→ Required work
Copy the data below word for word, with nothing left out or changed.
##### Raw records #####
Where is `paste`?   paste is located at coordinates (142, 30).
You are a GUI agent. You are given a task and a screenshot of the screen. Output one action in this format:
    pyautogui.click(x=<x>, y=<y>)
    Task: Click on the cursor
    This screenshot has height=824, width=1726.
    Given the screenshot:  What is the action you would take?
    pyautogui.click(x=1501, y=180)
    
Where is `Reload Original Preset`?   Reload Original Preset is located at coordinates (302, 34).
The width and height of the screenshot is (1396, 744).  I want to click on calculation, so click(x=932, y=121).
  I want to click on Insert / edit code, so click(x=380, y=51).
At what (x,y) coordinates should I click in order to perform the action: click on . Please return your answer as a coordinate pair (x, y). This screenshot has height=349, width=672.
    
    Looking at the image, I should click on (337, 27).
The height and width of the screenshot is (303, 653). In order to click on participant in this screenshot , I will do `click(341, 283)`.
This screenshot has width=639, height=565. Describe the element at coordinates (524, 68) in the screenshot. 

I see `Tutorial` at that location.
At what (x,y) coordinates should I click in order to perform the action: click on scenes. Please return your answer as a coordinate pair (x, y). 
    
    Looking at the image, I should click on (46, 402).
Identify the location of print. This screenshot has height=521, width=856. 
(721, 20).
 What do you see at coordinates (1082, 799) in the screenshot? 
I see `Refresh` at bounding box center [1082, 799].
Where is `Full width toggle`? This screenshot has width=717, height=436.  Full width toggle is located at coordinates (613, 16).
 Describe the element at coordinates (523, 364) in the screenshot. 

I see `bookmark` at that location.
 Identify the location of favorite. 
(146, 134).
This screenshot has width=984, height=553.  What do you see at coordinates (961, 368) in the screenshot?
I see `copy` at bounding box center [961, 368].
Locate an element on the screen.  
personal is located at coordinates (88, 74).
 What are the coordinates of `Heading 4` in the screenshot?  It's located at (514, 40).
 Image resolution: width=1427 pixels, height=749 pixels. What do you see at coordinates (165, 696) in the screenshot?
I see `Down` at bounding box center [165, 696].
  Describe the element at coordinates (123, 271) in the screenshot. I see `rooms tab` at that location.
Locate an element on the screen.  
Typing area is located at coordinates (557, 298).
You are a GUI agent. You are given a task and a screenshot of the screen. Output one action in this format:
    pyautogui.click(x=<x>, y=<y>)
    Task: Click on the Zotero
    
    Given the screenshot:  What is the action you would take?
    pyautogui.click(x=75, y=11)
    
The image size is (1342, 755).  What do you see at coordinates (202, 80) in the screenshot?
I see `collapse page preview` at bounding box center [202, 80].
#####
→ The output
Where is `paste`?   paste is located at coordinates (142, 30).
You are a GUI agent. You are given a task and a screenshot of the screen. Output one action in this format:
    pyautogui.click(x=<x>, y=<y>)
    Task: Click on the cursor
    This screenshot has height=824, width=1726.
    Given the screenshot:  What is the action you would take?
    pyautogui.click(x=1501, y=180)
    
Where is `Reload Original Preset`?   Reload Original Preset is located at coordinates (302, 34).
The width and height of the screenshot is (1396, 744).  I want to click on calculation, so click(x=932, y=121).
  I want to click on Insert / edit code, so click(x=380, y=51).
At what (x,y) coordinates should I click in order to perform the action: click on . Please return your answer as a coordinate pair (x, y). This screenshot has height=349, width=672.
    
    Looking at the image, I should click on (337, 27).
The height and width of the screenshot is (303, 653). In order to click on participant in this screenshot , I will do `click(341, 283)`.
This screenshot has width=639, height=565. Describe the element at coordinates (524, 68) in the screenshot. 

I see `Tutorial` at that location.
At what (x,y) coordinates should I click in order to perform the action: click on scenes. Please return your answer as a coordinate pair (x, y). 
    
    Looking at the image, I should click on (46, 402).
Identify the location of print. This screenshot has height=521, width=856. 
(721, 20).
 What do you see at coordinates (1082, 799) in the screenshot? 
I see `Refresh` at bounding box center [1082, 799].
Where is `Full width toggle`? This screenshot has width=717, height=436.  Full width toggle is located at coordinates (613, 16).
 Describe the element at coordinates (523, 364) in the screenshot. 

I see `bookmark` at that location.
 Identify the location of favorite. 
(146, 134).
This screenshot has width=984, height=553.  What do you see at coordinates (961, 368) in the screenshot?
I see `copy` at bounding box center [961, 368].
Locate an element on the screen.  
personal is located at coordinates (88, 74).
 What are the coordinates of `Heading 4` in the screenshot?  It's located at (514, 40).
 Image resolution: width=1427 pixels, height=749 pixels. What do you see at coordinates (165, 696) in the screenshot?
I see `Down` at bounding box center [165, 696].
  Describe the element at coordinates (123, 271) in the screenshot. I see `rooms tab` at that location.
Locate an element on the screen.  
Typing area is located at coordinates (557, 298).
You are a GUI agent. You are given a task and a screenshot of the screen. Output one action in this format:
    pyautogui.click(x=<x>, y=<y>)
    Task: Click on the Zotero
    
    Given the screenshot:  What is the action you would take?
    pyautogui.click(x=75, y=11)
    
The image size is (1342, 755).  What do you see at coordinates (202, 80) in the screenshot?
I see `collapse page preview` at bounding box center [202, 80].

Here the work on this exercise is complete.